* _What this exercise asks_
A – Answer these questions about the design challenge below, one per line, marked the same way:
(i) How many products must the catalog hold?
(ii) Which index does the solution use for range queries?
(iii) What handles full-text search?
B – Say whether each statement agrees with the design challenge below. Answer yes or no, and quote the words that decide it.
(i) The table size is estimated at 100 GB.
(ii) The buffer pool is 64 GB.
(iii) The 20ms latency requirement covers all five queries.
C – Turn the paragraph of the design challenge below that begins "Problem: Design the storage layer" into a list that keeps its main facts.

* _Passage given_

────────

Design Challenge: E-Commerce Product Catalog

Let us work through a real design challenge, the kind you would get in a 45-minute system design interview:

Problem: Design the storage layer for an e-commerce product catalog. Requirements: 50 million products, each with ~30 attributes (name, price, category, brand, color, size, description, images, ratings, reviews count, etc.). Support these queries: (1) Get product by ID. (2) Search by category + price range. (3) Full-text search on name/description. (4) Analytics: "average price by category for the last year." (5) 99th percentile read latency under 20ms for queries 1-3.
// Solution architecture:

// Primary store: PostgreSQL with B-tree indexes
// - Primary key: product_id (B-tree, O(log n) point lookup)
// - Composite index: (category, price) for range queries
// - Table size: 50M × 2KB avg row = 100 GB
// - Buffer pool: 32 GB → top 3 B-tree levels cached
// - Expected latency: 1-5ms for point lookups, 5-20ms for range queries ✓

// Full-text search: Elasticsearch (inverted index)

────────

* _Material_
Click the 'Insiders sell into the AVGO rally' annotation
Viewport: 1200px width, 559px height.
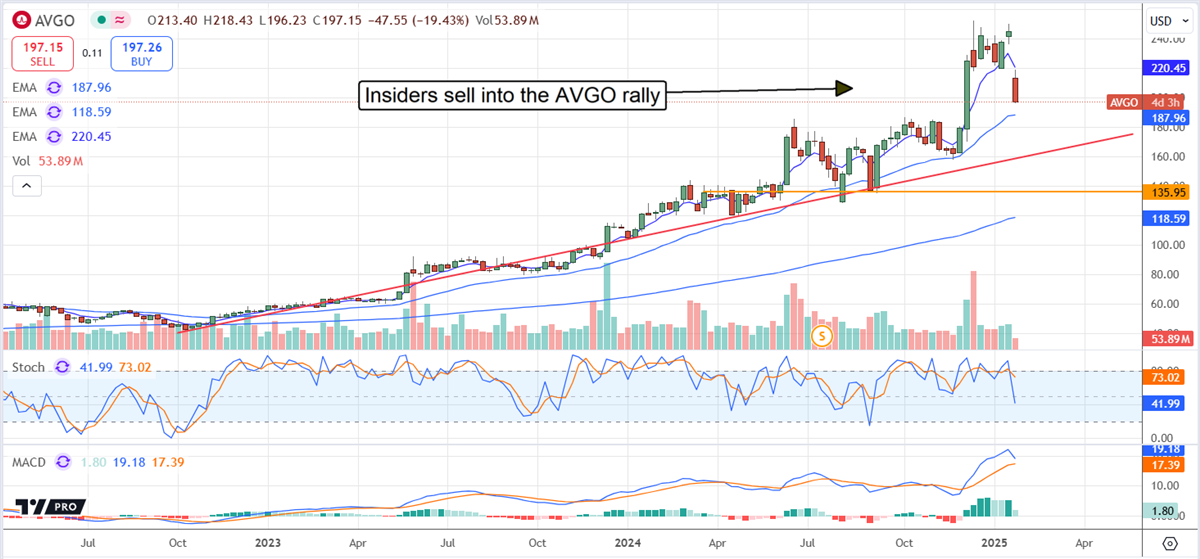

────────

* _Solutions to the problems_
A –
(i) 50 million products.
(ii) A composite index on (category, price).
(iii) Elasticsearch, using an inverted index.

B –
(i) Yes: "Table size: 50M × 2KB avg row = 100 GB"
(ii) No: "Buffer pool: 32 GB → top 3 B-tree levels cached"
(iii) No: "99th percentile read latency under 20ms for queries 1-3."

C –
- Task: design the storage layer for an e-commerce product catalog
- Scale: 50 million products, each with about 30 attributes (such as name, price, category, brand, color, size, description, images, ratings, reviews count)
- Required queries:
  1. Get product by ID
  2. Search by category and price range
  3. Full-text search on name/description
  4. Analytics: average price by category for the last year
- Performance: 99th percentile read latency under 20ms for queries 1-3